SUPPLIED RECORDS
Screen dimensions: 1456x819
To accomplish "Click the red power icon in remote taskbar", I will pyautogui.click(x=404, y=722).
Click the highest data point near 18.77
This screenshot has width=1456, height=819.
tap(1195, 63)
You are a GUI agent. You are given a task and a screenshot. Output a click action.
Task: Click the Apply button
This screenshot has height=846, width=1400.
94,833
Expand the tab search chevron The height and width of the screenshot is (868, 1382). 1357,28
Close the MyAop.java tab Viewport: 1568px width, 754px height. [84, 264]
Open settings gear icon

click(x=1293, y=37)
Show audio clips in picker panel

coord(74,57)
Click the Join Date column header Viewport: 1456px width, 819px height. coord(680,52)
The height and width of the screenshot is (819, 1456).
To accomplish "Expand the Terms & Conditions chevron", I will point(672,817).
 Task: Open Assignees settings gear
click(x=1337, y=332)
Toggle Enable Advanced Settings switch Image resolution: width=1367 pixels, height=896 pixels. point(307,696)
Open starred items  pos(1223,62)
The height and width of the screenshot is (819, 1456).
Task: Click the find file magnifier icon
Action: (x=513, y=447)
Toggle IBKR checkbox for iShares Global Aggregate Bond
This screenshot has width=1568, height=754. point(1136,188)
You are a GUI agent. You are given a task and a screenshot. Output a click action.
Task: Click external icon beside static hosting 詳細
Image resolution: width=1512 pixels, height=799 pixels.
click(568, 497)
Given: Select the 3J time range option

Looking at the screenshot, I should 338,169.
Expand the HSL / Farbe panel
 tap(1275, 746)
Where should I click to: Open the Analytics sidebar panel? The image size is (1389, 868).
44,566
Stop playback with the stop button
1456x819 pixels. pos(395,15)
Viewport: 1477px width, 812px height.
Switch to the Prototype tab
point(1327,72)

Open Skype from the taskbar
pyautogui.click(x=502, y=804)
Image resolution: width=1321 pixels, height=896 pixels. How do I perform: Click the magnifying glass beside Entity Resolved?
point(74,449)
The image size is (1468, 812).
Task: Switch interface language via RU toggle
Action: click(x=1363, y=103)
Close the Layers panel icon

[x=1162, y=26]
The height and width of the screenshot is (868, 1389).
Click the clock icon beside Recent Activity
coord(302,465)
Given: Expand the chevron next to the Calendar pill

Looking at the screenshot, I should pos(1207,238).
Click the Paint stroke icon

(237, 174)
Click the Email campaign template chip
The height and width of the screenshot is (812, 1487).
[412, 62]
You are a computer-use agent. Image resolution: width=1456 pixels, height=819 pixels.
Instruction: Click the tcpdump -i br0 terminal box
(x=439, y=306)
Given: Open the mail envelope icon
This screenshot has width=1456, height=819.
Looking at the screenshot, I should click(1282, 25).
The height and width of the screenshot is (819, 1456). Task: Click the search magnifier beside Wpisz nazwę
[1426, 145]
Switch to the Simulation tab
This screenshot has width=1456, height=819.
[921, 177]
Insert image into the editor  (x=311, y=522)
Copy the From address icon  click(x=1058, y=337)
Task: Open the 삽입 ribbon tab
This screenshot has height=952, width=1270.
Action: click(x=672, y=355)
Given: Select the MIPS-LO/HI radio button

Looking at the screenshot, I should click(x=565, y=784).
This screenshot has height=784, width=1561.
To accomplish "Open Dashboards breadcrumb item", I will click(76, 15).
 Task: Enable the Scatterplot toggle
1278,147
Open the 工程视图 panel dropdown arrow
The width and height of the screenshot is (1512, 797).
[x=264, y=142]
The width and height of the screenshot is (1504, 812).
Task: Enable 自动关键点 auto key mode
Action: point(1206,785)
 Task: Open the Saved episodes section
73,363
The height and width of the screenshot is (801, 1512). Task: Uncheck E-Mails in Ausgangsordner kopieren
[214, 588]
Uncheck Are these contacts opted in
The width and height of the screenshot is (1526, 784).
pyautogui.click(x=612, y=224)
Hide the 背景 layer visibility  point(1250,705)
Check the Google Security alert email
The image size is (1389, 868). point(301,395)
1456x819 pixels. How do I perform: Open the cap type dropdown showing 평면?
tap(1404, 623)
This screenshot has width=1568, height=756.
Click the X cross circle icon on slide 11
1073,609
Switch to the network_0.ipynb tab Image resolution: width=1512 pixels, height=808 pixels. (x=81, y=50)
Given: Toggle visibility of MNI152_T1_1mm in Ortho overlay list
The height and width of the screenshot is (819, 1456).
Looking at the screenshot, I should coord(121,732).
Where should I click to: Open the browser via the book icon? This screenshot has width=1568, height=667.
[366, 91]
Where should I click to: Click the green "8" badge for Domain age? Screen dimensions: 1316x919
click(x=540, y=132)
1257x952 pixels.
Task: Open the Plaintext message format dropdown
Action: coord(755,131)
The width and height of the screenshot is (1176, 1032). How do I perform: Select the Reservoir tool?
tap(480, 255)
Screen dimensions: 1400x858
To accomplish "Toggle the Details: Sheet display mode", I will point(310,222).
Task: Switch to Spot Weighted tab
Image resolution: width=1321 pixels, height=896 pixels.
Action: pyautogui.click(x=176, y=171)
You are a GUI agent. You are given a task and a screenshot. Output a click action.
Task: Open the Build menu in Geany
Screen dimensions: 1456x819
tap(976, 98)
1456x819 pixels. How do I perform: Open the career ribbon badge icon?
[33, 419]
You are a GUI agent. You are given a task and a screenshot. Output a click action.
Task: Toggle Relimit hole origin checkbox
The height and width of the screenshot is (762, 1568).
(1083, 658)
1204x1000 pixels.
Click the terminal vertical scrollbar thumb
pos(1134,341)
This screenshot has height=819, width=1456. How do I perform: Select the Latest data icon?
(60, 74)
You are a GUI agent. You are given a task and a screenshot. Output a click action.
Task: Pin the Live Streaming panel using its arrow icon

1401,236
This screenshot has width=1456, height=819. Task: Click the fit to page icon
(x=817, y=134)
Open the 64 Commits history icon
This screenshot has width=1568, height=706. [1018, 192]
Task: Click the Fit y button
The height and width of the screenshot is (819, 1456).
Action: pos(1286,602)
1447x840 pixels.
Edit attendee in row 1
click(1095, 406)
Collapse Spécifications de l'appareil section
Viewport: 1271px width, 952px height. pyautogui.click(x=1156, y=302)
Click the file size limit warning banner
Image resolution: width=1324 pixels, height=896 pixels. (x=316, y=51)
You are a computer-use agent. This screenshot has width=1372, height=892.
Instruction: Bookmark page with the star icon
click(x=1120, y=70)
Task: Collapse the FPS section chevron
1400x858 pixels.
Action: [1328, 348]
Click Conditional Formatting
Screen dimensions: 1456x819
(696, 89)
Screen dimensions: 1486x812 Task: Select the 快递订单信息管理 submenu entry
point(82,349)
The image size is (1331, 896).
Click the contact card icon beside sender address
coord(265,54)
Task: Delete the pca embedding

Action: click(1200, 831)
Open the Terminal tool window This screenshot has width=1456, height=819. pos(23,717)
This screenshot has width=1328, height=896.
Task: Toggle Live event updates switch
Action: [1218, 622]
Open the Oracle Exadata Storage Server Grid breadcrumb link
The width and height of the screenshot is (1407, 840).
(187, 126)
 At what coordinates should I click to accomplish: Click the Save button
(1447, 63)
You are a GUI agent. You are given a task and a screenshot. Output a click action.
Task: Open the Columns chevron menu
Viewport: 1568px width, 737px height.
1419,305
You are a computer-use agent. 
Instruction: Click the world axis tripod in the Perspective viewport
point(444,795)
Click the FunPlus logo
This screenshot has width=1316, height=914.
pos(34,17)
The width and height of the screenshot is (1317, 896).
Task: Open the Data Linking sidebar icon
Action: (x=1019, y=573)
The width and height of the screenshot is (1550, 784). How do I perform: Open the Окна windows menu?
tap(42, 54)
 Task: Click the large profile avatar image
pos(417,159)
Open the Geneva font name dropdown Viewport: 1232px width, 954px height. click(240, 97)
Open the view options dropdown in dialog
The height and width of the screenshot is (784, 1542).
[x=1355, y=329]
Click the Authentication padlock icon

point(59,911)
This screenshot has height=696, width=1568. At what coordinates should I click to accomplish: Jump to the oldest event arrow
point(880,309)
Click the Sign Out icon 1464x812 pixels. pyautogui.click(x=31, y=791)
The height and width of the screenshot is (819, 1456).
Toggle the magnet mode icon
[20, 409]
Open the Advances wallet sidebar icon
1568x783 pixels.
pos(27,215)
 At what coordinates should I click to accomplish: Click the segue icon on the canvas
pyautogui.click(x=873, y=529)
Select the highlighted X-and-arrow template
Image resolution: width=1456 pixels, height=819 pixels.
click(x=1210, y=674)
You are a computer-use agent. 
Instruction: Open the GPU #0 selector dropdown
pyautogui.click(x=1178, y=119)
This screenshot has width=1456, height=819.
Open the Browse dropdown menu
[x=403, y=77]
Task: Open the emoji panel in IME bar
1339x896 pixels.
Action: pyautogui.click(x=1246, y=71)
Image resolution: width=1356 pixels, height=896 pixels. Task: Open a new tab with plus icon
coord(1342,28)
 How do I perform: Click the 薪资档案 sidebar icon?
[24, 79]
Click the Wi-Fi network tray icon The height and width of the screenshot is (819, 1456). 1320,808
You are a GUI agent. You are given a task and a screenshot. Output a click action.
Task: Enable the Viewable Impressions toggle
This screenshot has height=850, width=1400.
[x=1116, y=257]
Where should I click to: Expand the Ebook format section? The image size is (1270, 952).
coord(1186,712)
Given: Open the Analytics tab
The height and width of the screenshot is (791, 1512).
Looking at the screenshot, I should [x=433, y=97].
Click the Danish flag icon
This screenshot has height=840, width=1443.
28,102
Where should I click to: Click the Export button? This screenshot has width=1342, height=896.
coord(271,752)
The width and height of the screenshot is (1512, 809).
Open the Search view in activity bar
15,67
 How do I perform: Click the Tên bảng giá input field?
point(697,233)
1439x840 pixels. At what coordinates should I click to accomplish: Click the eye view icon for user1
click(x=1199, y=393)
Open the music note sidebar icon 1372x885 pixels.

YOUR GOAL
Taking the line with "Image resolution: width=1321 pixels, height=896 pixels. How" as the first and the line with "Given: Open the mail envelope icon" as the last, retype that stretch of the data above exactly, with no other lines.

ANSWER SPACE
Image resolution: width=1321 pixels, height=896 pixels. How do I perform: Click the magnifying glass beside Entity Resolved?
point(74,449)
The image size is (1468, 812).
Task: Switch interface language via RU toggle
Action: click(x=1363, y=103)
Close the Layers panel icon

[x=1162, y=26]
The height and width of the screenshot is (868, 1389).
Click the clock icon beside Recent Activity
coord(302,465)
Given: Expand the chevron next to the Calendar pill

Looking at the screenshot, I should pos(1207,238).
Click the Paint stroke icon

(237, 174)
Click the Email campaign template chip
The height and width of the screenshot is (812, 1487).
[412, 62]
You are a computer-use agent. Image resolution: width=1456 pixels, height=819 pixels.
Instruction: Click the tcpdump -i br0 terminal box
(x=439, y=306)
Given: Open the mail envelope icon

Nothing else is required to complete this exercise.